Consigne 1: Selon l'extrait sur l'abus de droit en matière de donation et de cession, qu'exige l'Administration ?

Extrait fourni:
Donation / Cession et abus de droit – Fiscal / Montages abusifs

Eric DELFLY
Eric DELFLY - Avocat associé

 

SOURCE : CE ch réunies (9-10e) 10 février 2017, n°387960 publié au Bulletin

 

I –

 

A l’origine du litige, une donation faite par un père à ses trois enfants, de titres de société dont il conserve l’usufruit… pendant deux jours, aux termes duquel nue-propriété et usufruit sont cédés à un tiers.

 

L’Administration estime que la concomitance temporelle de ces deux opérations caractérise l’abus de droit, et exige le paiement de la plus-value en faisant abstraction de la donation.

 

Sur ce point, elle a quelques arguments à faire valoir dans sa besace, et notamment :

 

– le trop bref délai entre la donation/cession qui, selon elle, caractériserait l’absence véritable d’intention libérale du donateur ;

 

– l’absence de respect des clauses particulières de la donation, parmi lesquelles figure l’interdiction d’aliéner les droits donnés du vivant du donateur, une charge prévoyant en cas de vente concomitante des droits démembrés, le remploi d’une partie du prix de vente dans l’acquisition d’autres titres, eux-mêmes démembrés et l’attribution du surplus à l’usufruitier dans le cadre d’une convention de quasi-usufruit, le donateur étant dispensé de fournir une sûreté pour garantir la créance de restitution découlant de ce quasi-usufruit.

Consigne 2: Relevez chaque ligne des enregistrements qui contient le mot « resolution », en tenant compte de la casse.

Enregistrements:

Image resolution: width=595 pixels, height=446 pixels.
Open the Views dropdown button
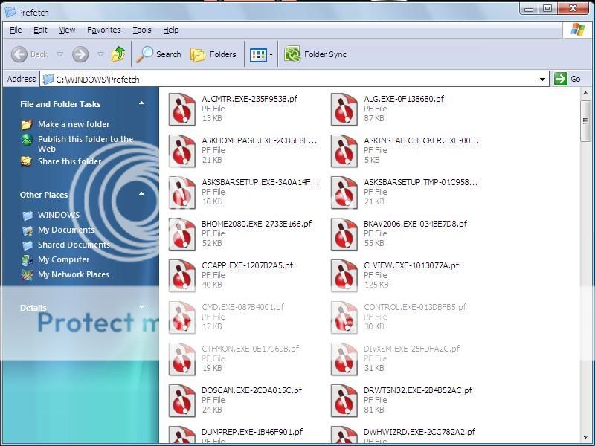[262, 54]
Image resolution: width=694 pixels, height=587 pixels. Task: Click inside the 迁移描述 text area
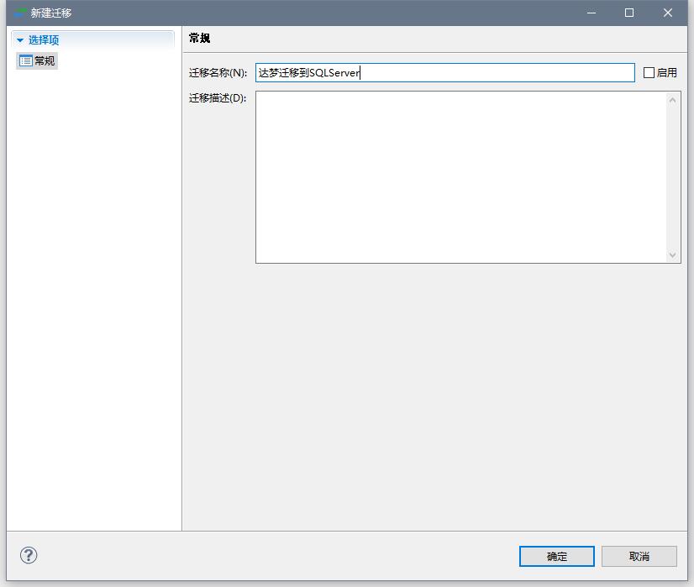pos(460,176)
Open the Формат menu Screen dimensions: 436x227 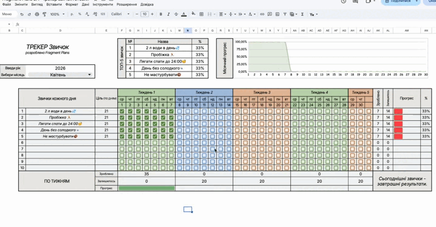72,4
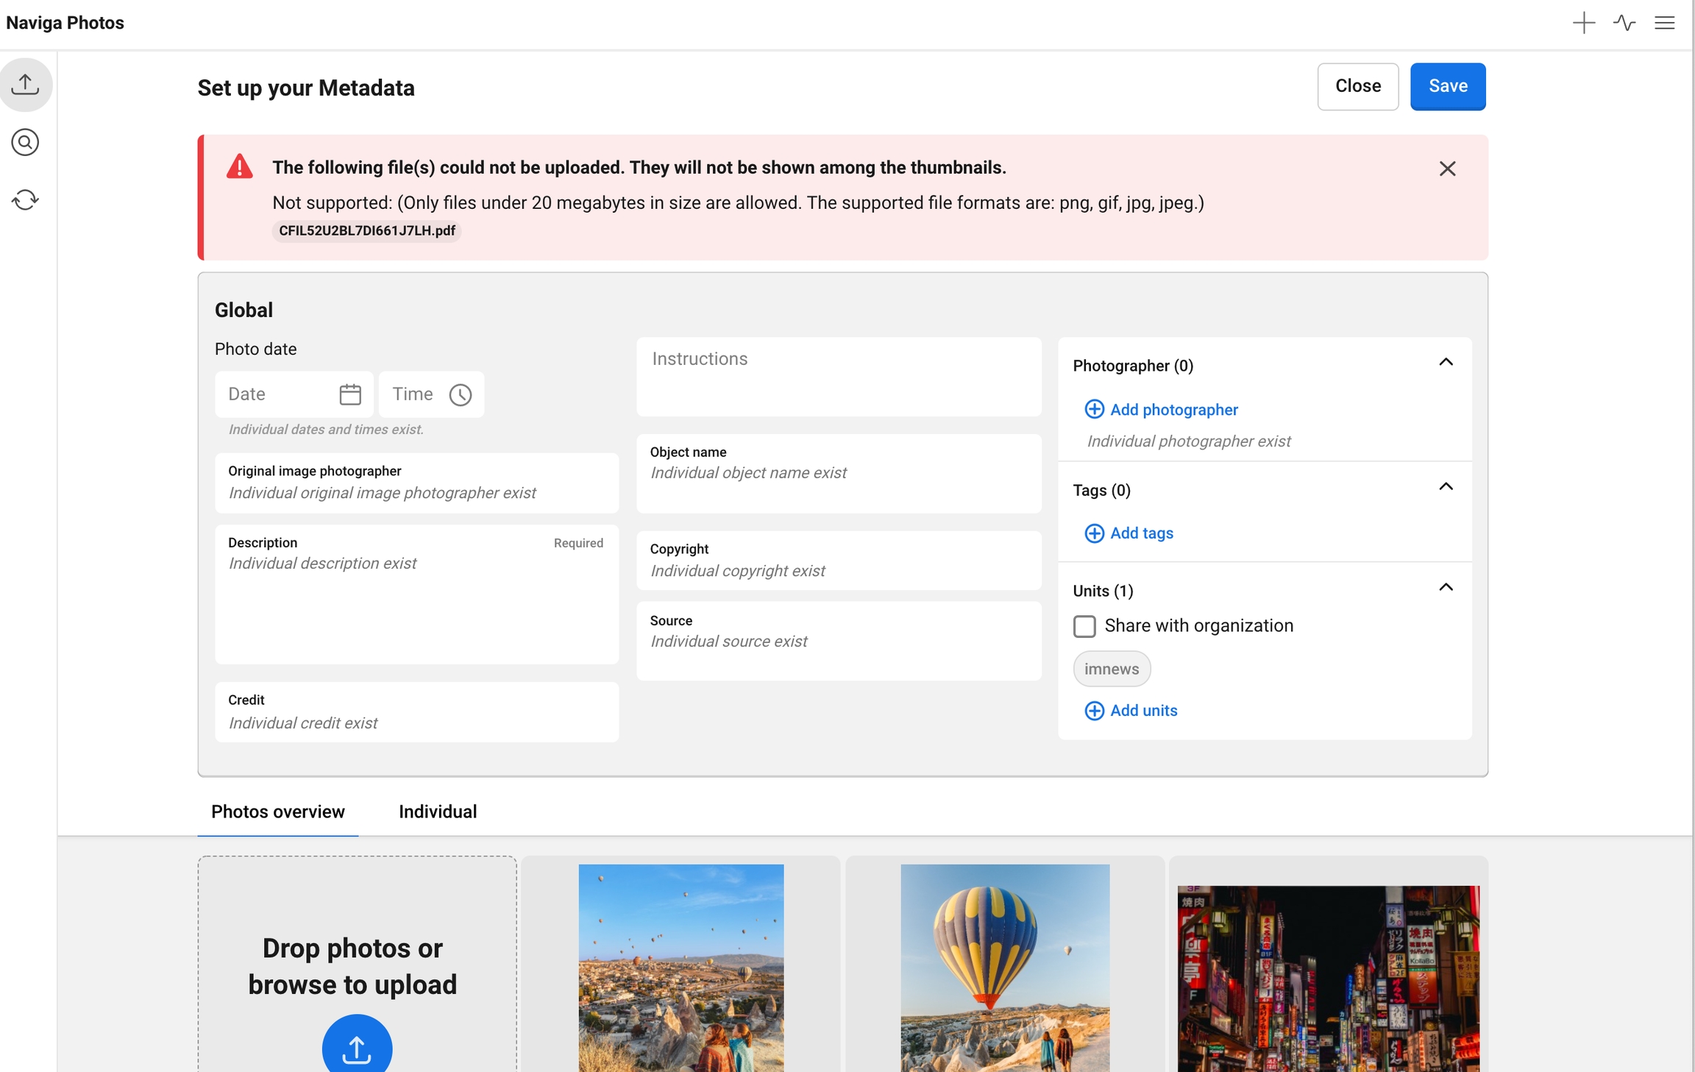
Task: Collapse the Photographer section
Action: pos(1446,362)
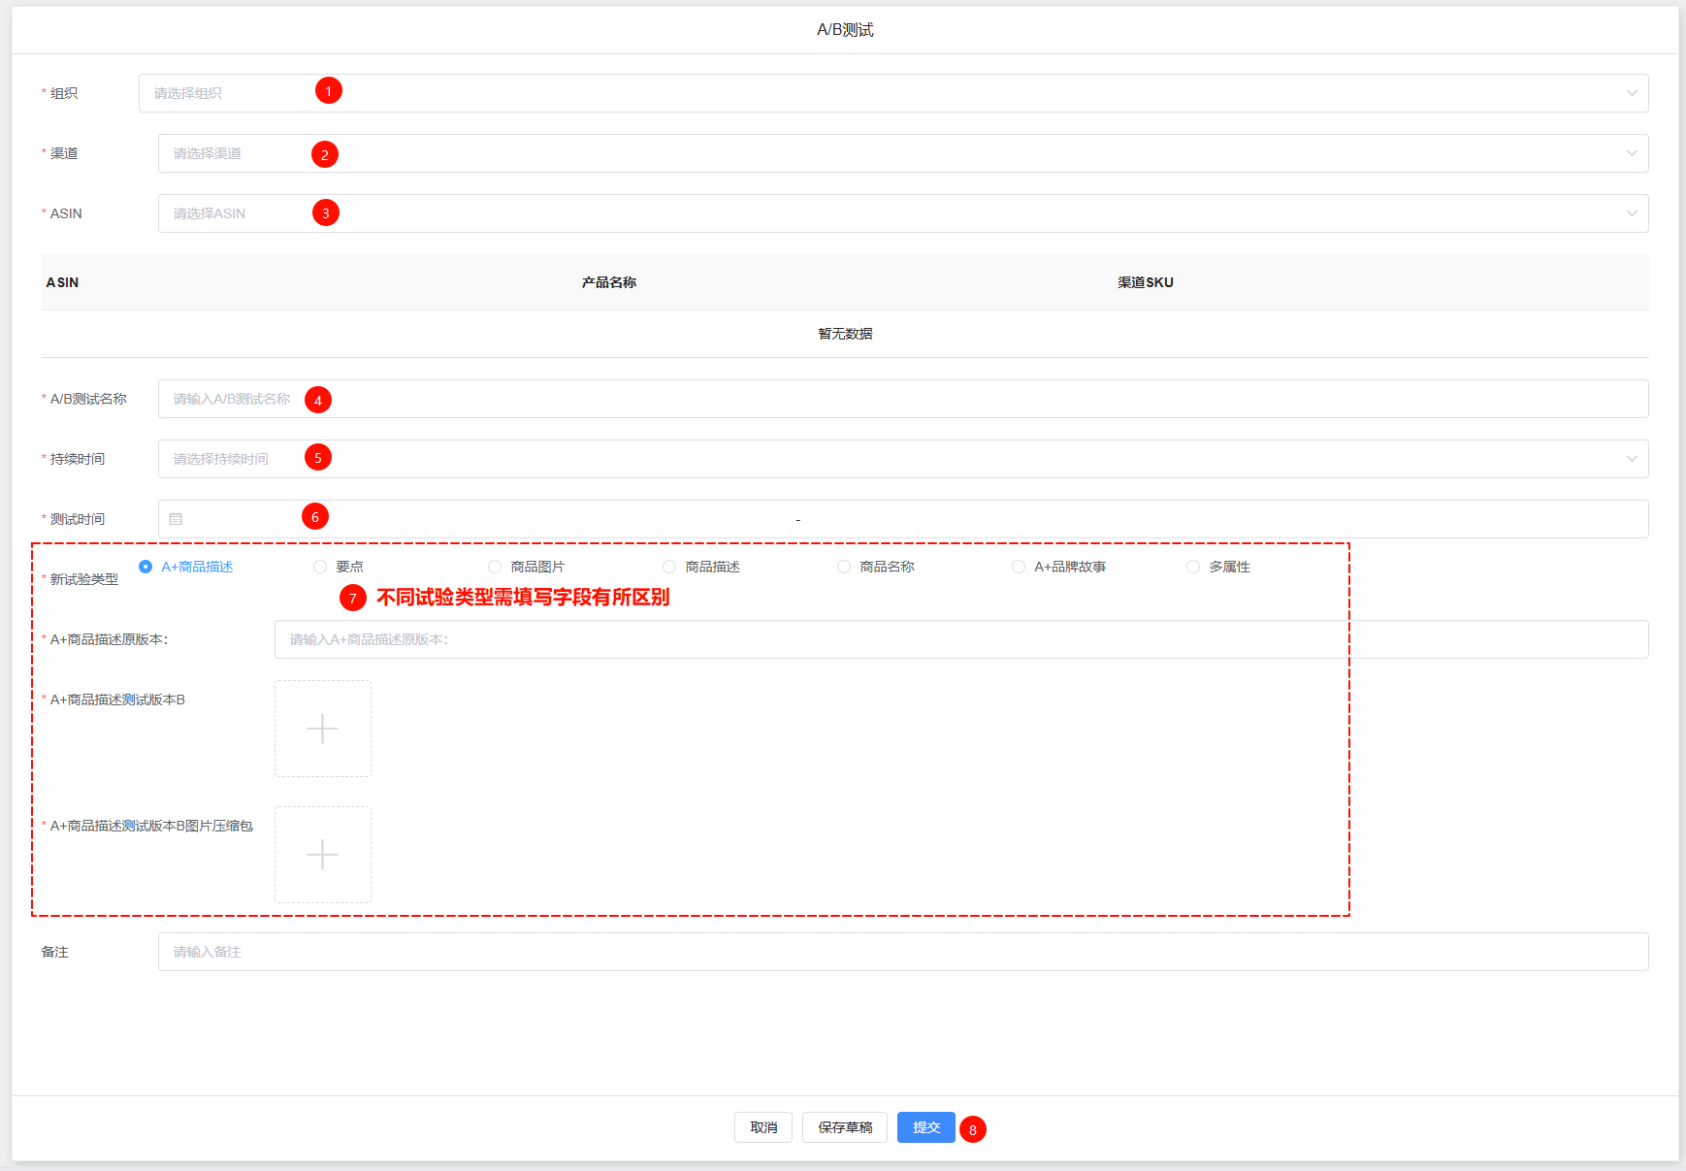
Task: Click the chevron arrow in 组织 field
Action: (x=1631, y=93)
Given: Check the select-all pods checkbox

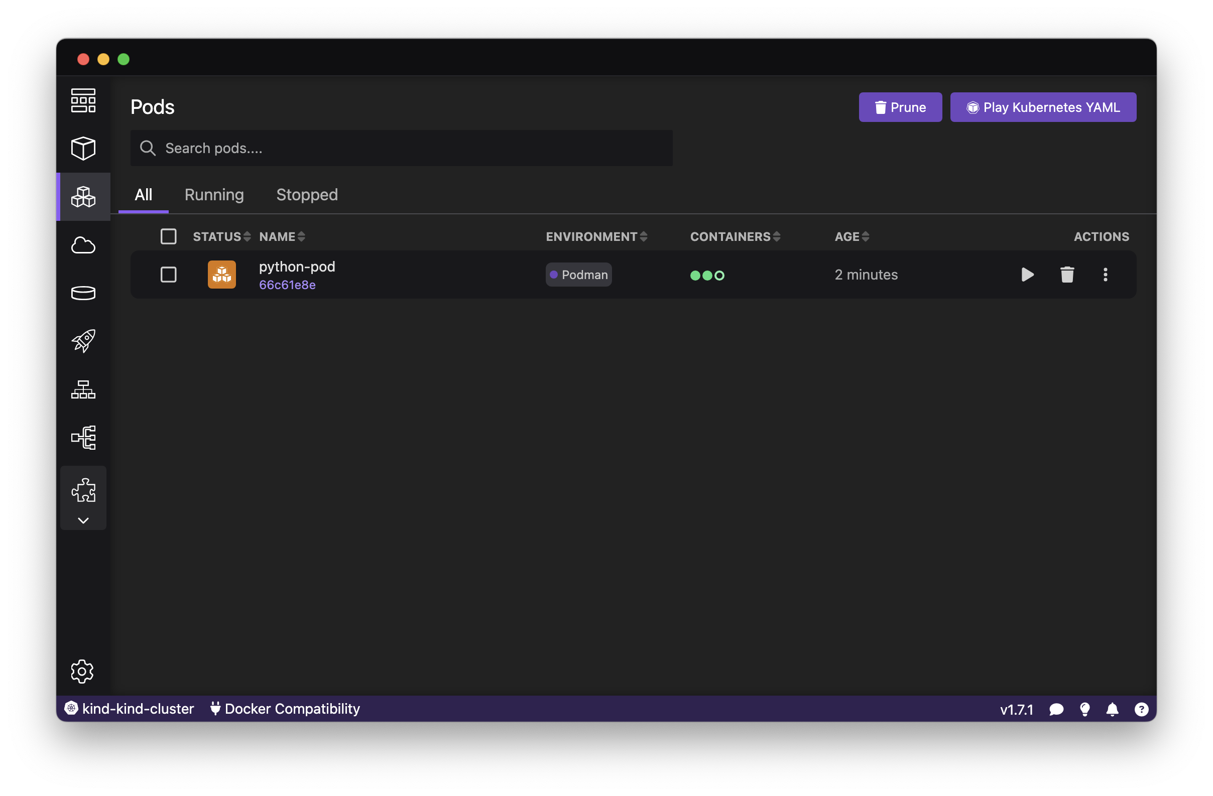Looking at the screenshot, I should (x=168, y=236).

Réponse correcte 1: Elle exige le paiement de la plus-value en faisant abstraction de la donation.

Réponse correcte 2:
Image resolution: width=595 pixels, height=446 pixels.
Image resolution: width=694 pixels, height=587 pixels. Task: Click inside the 迁移描述 text area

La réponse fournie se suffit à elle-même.